### REQUIREMENT:
Type out the data exactly as given. Skip any image.

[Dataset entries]
####

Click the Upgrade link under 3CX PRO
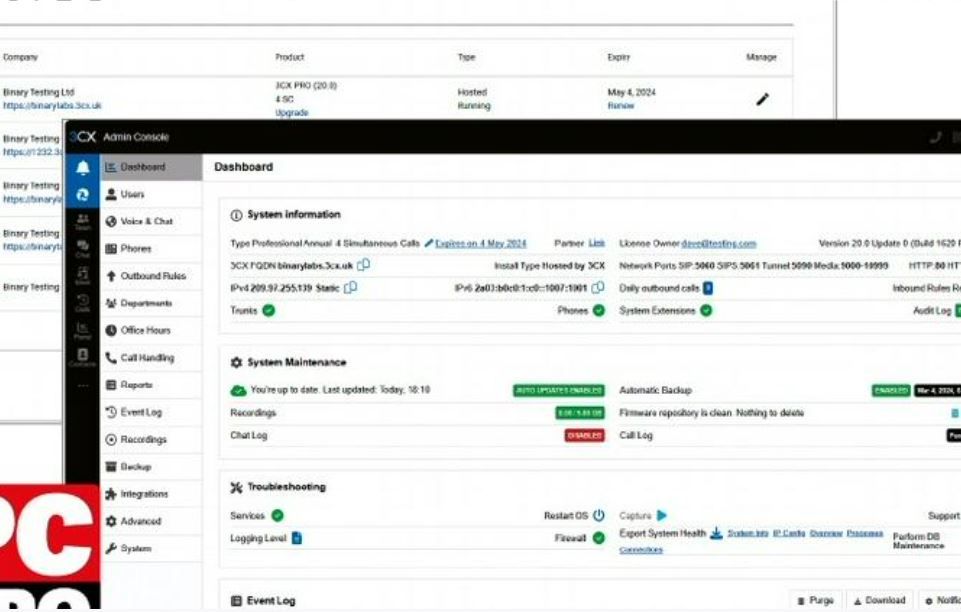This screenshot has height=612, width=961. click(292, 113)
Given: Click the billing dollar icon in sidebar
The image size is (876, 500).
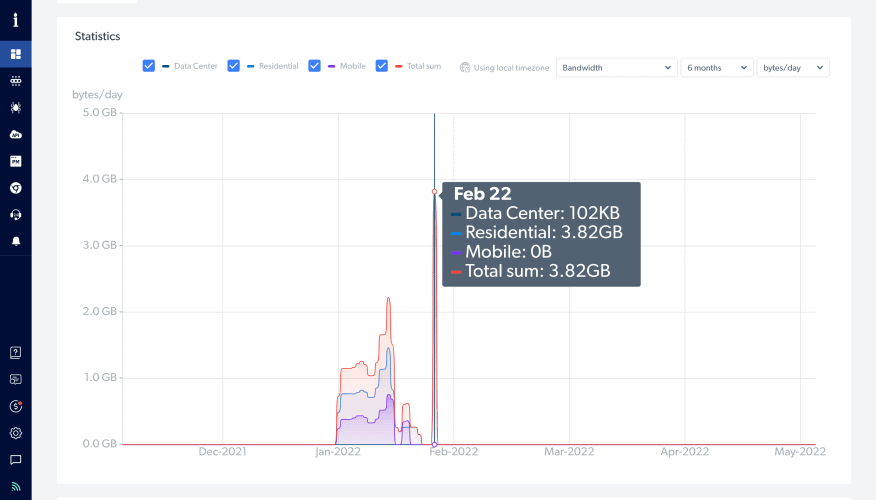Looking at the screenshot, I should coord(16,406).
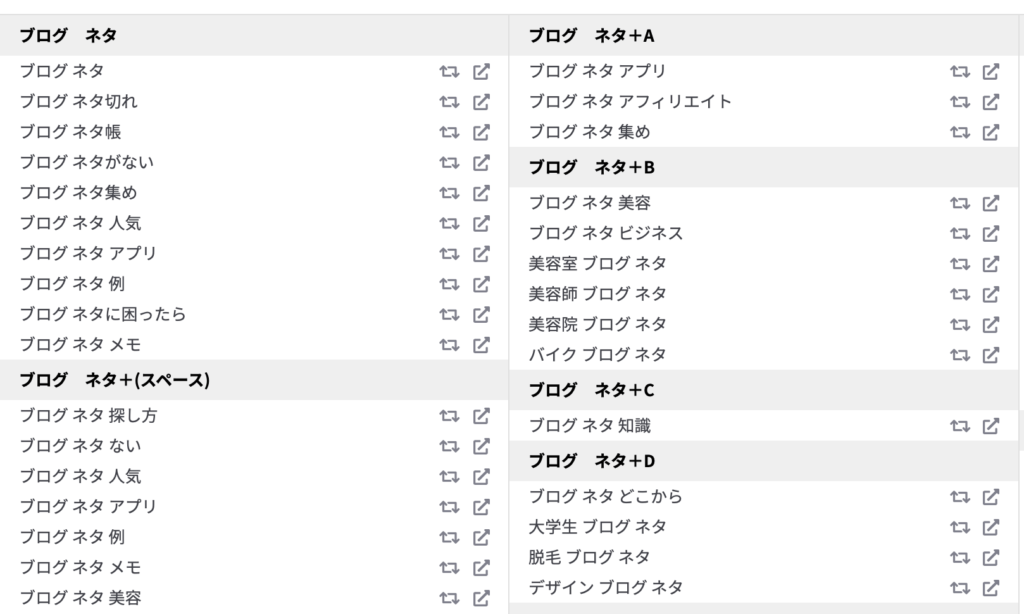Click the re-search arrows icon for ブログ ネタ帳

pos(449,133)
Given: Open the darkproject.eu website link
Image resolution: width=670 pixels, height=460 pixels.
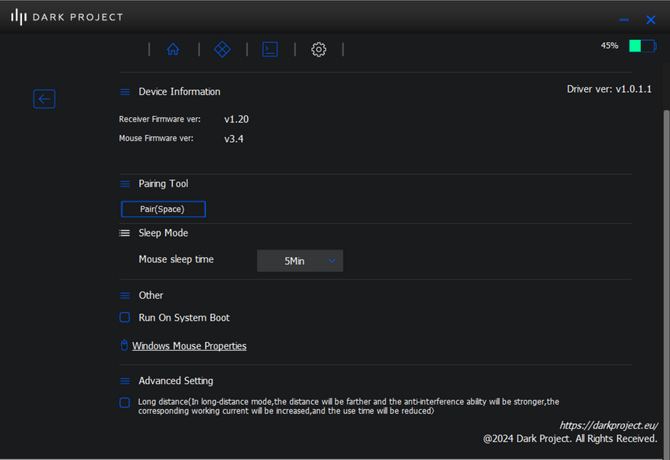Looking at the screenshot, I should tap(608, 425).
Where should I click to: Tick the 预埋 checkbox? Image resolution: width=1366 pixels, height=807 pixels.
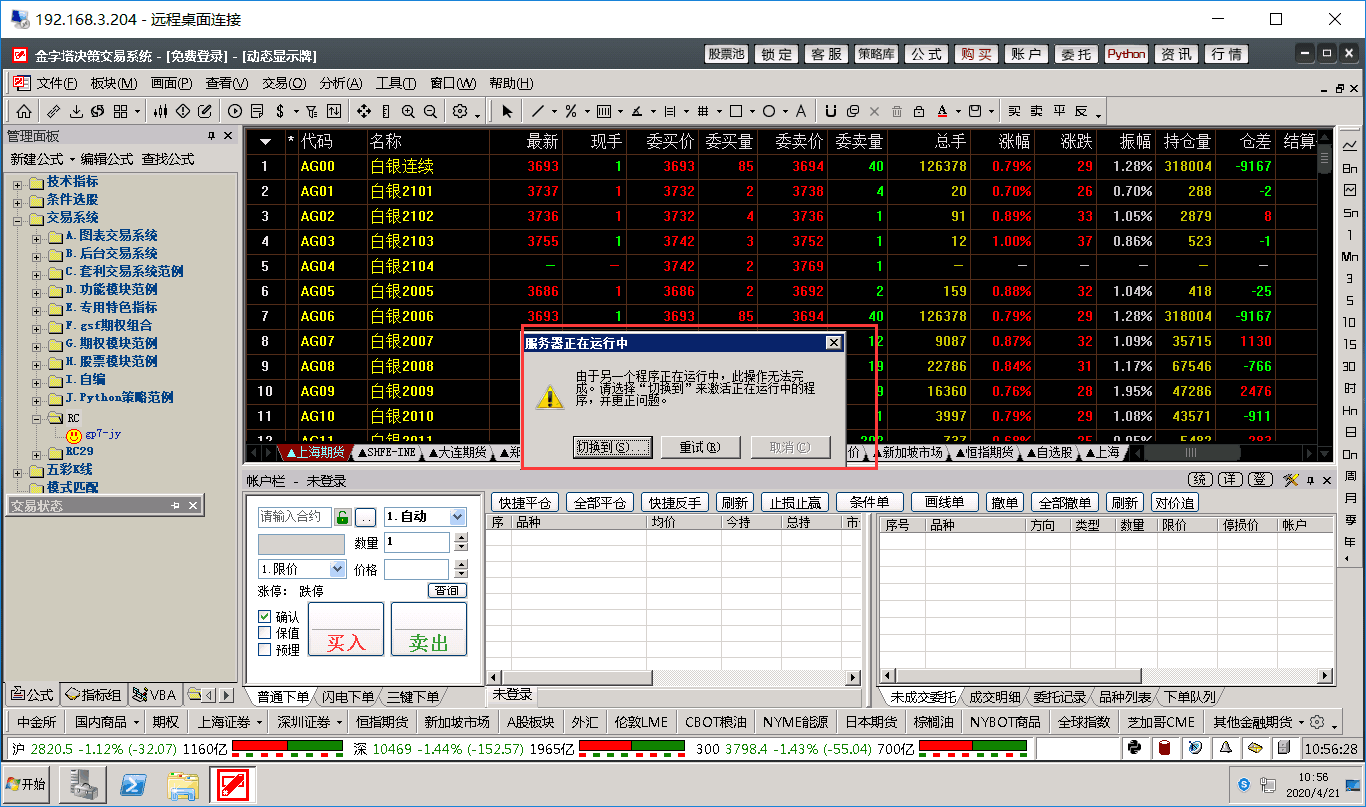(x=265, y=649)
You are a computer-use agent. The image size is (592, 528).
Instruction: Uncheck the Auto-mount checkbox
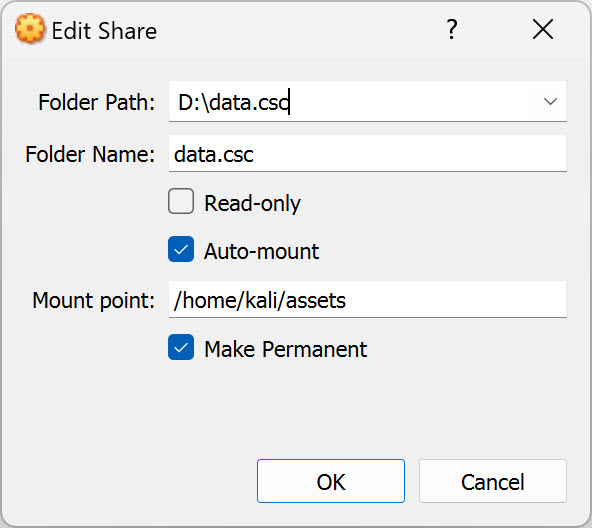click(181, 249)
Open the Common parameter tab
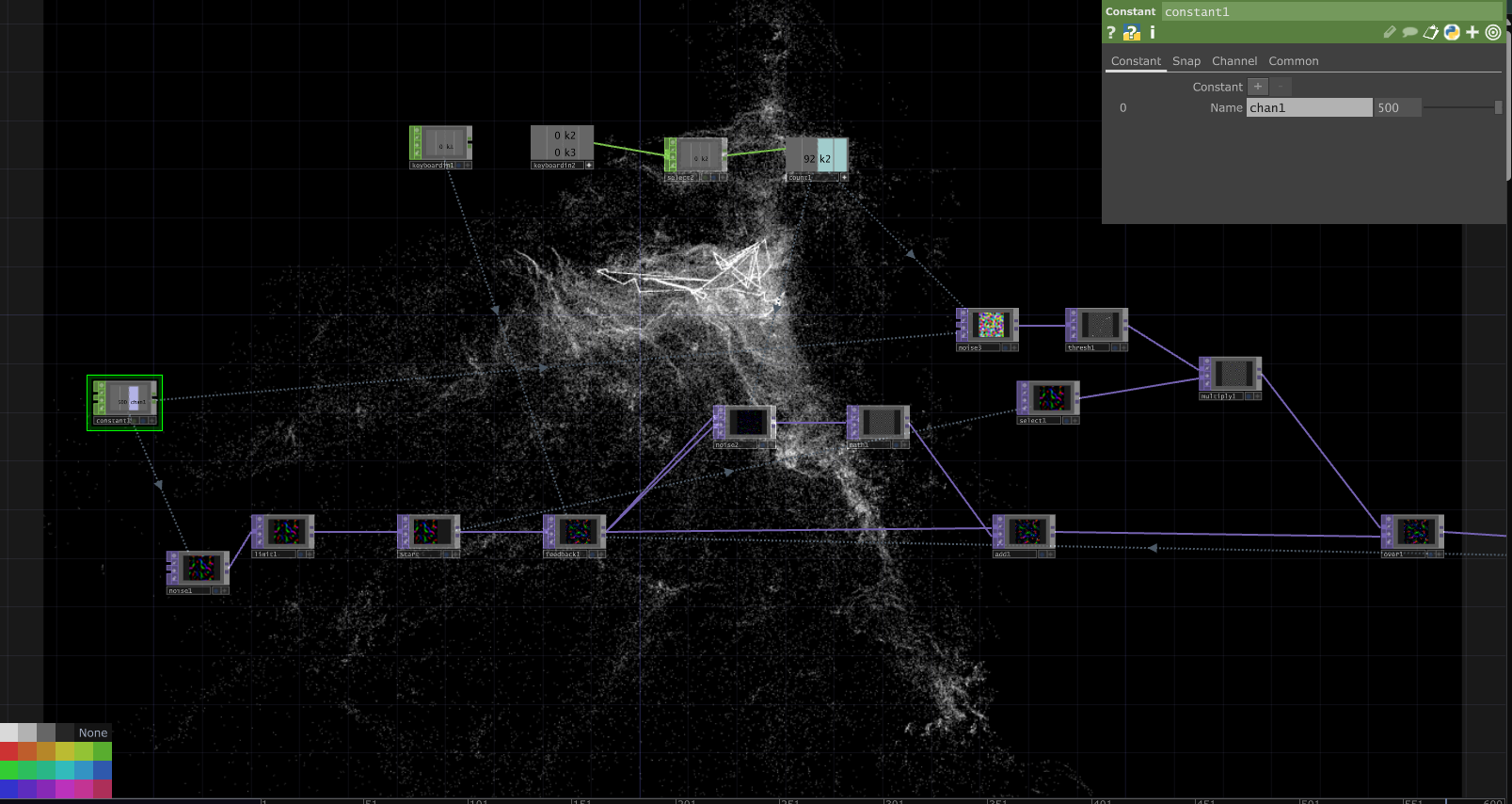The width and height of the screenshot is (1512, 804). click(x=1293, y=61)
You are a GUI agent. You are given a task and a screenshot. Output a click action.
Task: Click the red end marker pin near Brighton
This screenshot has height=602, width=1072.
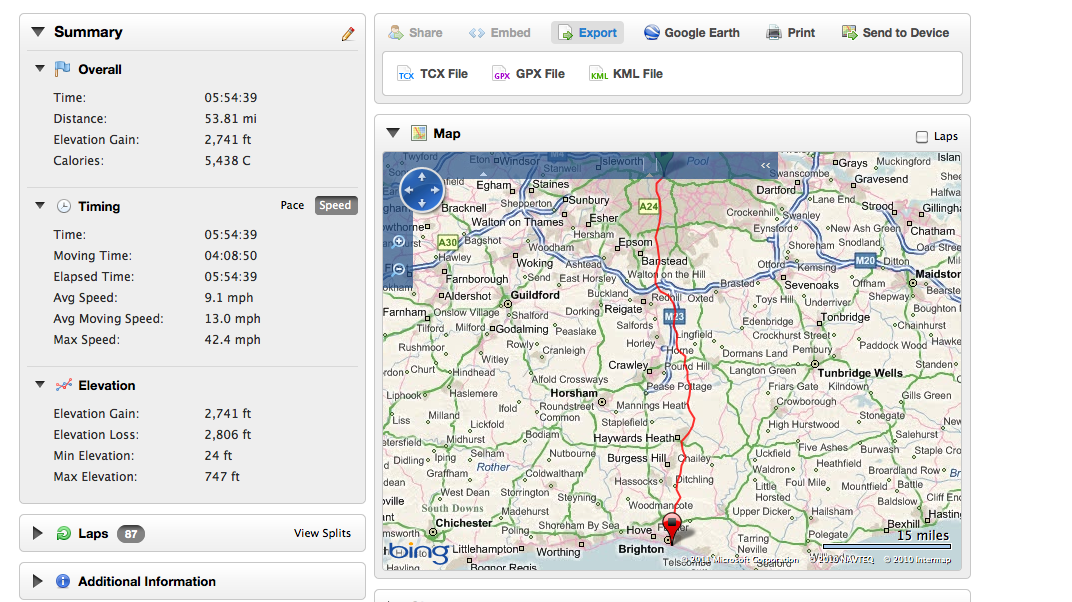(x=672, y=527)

####

### TASK RESULT:
Click the Upgrade link under 3CX PRO
This screenshot has height=612, width=961. click(292, 113)
Given: Click the billing dollar icon in sidebar
The image size is (876, 500).
Looking at the screenshot, I should coord(16,406).
Click the re-search arrows icon for ブログ ネタ帳

pos(449,133)
Given: Open the darkproject.eu website link
Image resolution: width=670 pixels, height=460 pixels.
Looking at the screenshot, I should tap(608, 425).
Where should I click to: Tick the 预埋 checkbox? Image resolution: width=1366 pixels, height=807 pixels.
(x=265, y=649)
You are a computer-use agent. The image size is (592, 528).
Instruction: Uncheck the Auto-mount checkbox
click(181, 249)
Open the Common parameter tab
The width and height of the screenshot is (1512, 804). click(x=1293, y=61)
You are a GUI agent. You are given a task and a screenshot. Output a click action.
Task: Click the red end marker pin near Brighton
This screenshot has height=602, width=1072.
(x=672, y=527)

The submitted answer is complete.